The result could be genetic drift, and mutation toward creation of several new and separate species of hominid.

Conversely, humanity could move into currently uninhabited areas. A population decrease would be necessary; and thus an increase in disease would be anticipated (necessitated by natural balance and mutation opportunities for microbes which have not been exposed to human hosts prior to occupation of the empty territories).

Reproductive success remains, as it has in the past, the only criteria for general accomplishment. Reproductive success will be defined as both the ability to produce children, and the intellectual ability to adapt the needs of humanity to the natural world.

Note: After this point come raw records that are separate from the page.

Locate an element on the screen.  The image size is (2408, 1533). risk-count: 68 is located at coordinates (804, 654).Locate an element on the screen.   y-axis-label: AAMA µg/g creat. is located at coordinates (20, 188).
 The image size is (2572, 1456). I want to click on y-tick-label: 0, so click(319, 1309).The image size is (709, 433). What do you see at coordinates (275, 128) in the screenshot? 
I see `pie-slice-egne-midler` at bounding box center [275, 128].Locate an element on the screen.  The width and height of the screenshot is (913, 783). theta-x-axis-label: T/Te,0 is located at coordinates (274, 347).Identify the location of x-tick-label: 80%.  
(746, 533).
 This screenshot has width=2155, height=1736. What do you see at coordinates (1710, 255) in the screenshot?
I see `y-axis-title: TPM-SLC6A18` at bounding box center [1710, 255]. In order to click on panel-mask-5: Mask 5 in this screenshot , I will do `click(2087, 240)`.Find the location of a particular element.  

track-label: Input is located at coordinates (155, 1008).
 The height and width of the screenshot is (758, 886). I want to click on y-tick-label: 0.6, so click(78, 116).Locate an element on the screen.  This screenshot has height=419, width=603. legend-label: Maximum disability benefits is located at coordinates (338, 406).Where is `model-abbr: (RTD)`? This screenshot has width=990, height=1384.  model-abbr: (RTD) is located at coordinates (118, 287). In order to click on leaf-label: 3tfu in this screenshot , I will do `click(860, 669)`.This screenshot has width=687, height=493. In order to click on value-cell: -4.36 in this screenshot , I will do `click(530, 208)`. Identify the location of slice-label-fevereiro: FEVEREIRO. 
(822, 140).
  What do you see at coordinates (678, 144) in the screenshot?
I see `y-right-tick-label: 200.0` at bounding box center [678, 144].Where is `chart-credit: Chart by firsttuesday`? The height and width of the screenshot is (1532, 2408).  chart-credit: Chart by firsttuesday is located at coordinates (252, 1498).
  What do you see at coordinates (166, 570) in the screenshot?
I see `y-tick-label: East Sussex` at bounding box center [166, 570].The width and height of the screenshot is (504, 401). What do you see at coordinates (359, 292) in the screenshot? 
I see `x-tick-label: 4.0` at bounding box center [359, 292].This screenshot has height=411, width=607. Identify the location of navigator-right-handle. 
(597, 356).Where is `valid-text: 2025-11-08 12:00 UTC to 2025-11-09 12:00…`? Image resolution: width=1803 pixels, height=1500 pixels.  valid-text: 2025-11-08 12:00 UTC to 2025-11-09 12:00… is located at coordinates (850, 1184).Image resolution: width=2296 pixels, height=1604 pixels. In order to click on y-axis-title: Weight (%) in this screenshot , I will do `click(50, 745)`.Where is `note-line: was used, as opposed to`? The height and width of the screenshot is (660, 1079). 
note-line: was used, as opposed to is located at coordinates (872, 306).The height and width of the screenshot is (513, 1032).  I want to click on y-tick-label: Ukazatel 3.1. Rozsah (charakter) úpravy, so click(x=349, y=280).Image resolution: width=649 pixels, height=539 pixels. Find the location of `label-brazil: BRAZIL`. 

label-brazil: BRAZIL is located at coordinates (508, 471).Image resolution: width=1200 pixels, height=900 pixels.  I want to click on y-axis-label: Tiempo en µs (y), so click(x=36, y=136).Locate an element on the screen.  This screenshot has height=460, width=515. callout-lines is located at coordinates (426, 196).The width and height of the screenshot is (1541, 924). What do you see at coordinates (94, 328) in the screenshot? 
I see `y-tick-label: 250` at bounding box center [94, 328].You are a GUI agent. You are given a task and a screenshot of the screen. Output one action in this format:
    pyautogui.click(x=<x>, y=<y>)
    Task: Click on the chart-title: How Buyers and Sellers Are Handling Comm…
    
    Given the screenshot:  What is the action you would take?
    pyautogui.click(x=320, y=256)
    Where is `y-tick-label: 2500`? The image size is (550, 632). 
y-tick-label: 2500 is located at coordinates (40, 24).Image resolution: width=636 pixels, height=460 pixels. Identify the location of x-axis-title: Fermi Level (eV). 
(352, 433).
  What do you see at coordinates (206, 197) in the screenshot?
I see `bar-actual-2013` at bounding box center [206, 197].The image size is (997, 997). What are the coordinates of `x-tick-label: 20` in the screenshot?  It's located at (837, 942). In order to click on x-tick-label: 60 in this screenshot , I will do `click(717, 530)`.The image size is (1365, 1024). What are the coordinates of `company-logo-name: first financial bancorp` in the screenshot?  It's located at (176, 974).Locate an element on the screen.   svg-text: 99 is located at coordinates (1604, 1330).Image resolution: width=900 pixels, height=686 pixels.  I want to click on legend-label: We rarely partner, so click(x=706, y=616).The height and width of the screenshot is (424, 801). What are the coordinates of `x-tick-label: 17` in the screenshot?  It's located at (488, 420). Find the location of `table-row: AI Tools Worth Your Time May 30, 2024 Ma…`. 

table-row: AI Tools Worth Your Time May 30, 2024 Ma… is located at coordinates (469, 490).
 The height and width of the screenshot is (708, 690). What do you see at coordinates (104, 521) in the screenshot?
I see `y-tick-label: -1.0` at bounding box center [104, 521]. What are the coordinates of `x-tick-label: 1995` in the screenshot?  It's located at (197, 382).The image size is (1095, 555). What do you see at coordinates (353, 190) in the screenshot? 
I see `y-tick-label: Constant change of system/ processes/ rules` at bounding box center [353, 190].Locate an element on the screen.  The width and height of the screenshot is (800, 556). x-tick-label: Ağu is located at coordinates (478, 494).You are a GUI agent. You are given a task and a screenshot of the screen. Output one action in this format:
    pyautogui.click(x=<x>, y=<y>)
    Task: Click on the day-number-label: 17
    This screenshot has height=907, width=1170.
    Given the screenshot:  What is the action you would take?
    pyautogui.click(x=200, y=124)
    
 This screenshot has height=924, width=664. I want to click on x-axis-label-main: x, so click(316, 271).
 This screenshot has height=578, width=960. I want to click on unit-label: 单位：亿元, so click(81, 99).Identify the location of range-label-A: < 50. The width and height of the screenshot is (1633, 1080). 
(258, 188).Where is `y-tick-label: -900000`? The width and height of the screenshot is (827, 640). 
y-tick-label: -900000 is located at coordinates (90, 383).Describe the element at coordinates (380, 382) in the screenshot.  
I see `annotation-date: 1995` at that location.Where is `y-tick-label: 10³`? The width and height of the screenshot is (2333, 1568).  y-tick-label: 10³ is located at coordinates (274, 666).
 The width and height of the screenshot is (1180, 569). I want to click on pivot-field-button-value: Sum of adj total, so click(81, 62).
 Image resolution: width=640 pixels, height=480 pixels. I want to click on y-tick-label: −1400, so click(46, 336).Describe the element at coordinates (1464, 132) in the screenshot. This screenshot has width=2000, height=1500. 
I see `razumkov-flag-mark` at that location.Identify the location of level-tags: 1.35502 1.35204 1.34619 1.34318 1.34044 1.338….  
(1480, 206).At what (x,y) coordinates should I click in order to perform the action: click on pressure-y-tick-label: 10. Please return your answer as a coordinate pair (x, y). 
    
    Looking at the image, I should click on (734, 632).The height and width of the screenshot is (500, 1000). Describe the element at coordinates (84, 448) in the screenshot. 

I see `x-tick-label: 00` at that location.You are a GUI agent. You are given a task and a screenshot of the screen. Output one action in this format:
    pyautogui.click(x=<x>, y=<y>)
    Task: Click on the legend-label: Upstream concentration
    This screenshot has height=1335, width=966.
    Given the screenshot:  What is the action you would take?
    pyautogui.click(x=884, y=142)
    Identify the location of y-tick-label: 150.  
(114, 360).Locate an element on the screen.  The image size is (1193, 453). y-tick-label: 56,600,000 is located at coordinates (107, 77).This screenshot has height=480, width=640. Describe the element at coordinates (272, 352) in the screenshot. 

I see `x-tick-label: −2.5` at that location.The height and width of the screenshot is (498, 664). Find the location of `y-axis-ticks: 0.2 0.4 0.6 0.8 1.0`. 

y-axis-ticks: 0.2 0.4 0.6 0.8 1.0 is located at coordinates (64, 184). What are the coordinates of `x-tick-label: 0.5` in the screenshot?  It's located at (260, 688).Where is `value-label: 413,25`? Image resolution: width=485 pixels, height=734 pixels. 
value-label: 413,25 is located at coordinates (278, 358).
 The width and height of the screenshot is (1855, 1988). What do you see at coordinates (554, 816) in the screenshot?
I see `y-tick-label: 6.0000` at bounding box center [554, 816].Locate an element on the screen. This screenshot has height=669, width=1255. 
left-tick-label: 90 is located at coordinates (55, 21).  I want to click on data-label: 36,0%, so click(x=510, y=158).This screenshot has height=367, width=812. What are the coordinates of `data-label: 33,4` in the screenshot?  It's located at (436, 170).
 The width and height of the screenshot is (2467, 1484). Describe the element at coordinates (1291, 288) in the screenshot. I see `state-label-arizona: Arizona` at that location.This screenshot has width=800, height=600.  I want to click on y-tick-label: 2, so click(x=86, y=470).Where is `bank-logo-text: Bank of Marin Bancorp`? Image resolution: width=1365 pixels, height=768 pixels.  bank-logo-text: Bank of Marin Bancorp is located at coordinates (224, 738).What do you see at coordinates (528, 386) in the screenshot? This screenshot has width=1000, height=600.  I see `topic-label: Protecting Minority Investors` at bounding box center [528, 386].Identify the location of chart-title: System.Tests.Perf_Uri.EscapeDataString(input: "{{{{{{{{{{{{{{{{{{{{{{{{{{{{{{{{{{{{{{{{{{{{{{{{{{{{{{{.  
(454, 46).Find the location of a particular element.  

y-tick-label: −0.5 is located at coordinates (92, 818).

Given history, as defined by the past five thousand years, and as also evidenced in the record for the past two hundred thousand years, about fifty-percent of the world population will die with one generation. When the count for, the first day of, that generation will begin cannot be defined now; but it will be sometime in this century.

Sea levels are rising, a northern-passage has opened in the arctic, and the deserts are expanding. In addition, ground water reserves in those regions prone to earthquake activity are being steadily depleted, and expelled water is being contaminated in all regions.

Dates – years – which are cited, on a recurring basis, include 2012, 2030 and 2050. There is a convergence of actions emerging around, and involving, these time frames. We are, by current projections, one generation away from the onset of a new era of mankind.